As a student publication, The Octant has slowly but surely entered a new season of its own. The days where we debated our name and worried about sustainability are over. No doubt the current managing team now faces new challenges and crises of their own. As founding members of the publication, we offer these words: The Octant is built on strong foundations that can and will withstand the challenges it faces. One day, you too will look back fondly and be proud of this legacy that you have been instrumental in creating.
– Joyan and Spandana, former Editors-in-Chief
The Octant: A Brief History
Oct. 8, 2013: ‘PANOPT’ is born. Started by Joyan Tan ’17 and Spandana Bhattacharya ’17, it envisioned itself as a newsletter that featured “the creative and academic life of the college!”
Aug. 19, 2014: PANOPT announces a change of identity, becoming an “autonomous school newspaper that is committed to free speech and critical discourse.”
Oct. 7, 2014: PANOPT launches website panopt.org, bringing articles beyond Yale-NUS College for the first time.
Nov. 25, 2014: PANOPT changes its name to ‘The Octant’. Editors Joyan Tan and Spandana Bhattacharya explained that the octant was chosen for “opening up the seas to explorers and creating a more interconnected world,” and for being “the first instrument widely accepted for its ability to measure an angle without being affected by external movement.” These elements are symbolic of The Octant‘s mission of free speech and critical discourse. panopt.org is changed to theoctant.org.

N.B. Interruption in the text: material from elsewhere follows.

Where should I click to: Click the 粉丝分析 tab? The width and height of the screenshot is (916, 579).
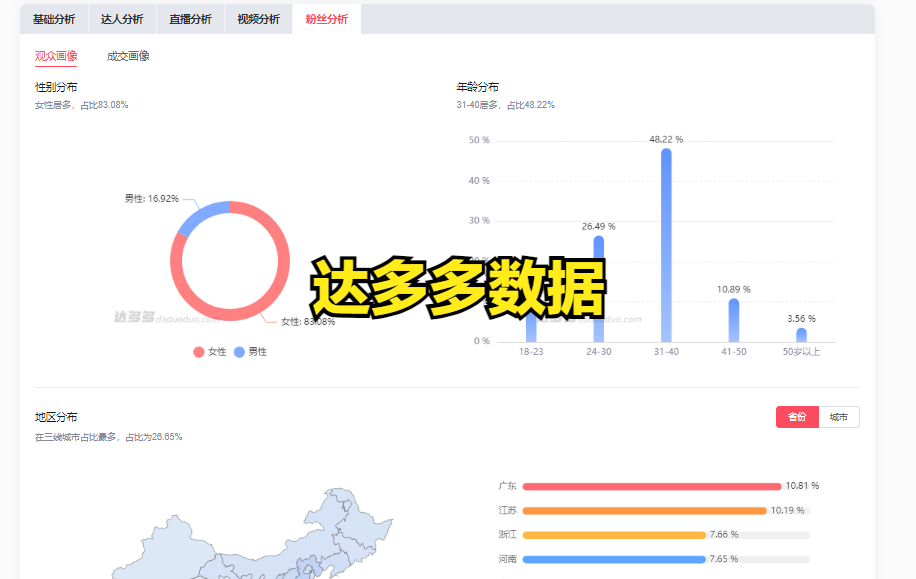[326, 19]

Feb. 3, 2016: The Octant’s article “On The Yale-NUS Governing Board, Tolerance Is Not Enough” is the first to be cited in a national newspaper (The Straits Times). The opinion article called for Ambassador Chan Heng Chee to resign from Yale-NUS’ Governing Board due to her support of Section 377A of Singapore’s Penal Code.
Sep. 22, 2017: For the first time since the launch of its website, The Octant publishes an offline-only issue dedicated to exploring the issue of sexual misconduct on campus.
Feb. 2, 2018: In a collaboration with the student publication Diverge, The Octant featured a pullout for the first time containing Diverge contributions.
Feb. 9, 2018: The Octant launches the first episode of its new podcast, The Octopod, focusing on the topic of stress in the college.
Mar. 16, 2018: The Octant publishes its 100th issue.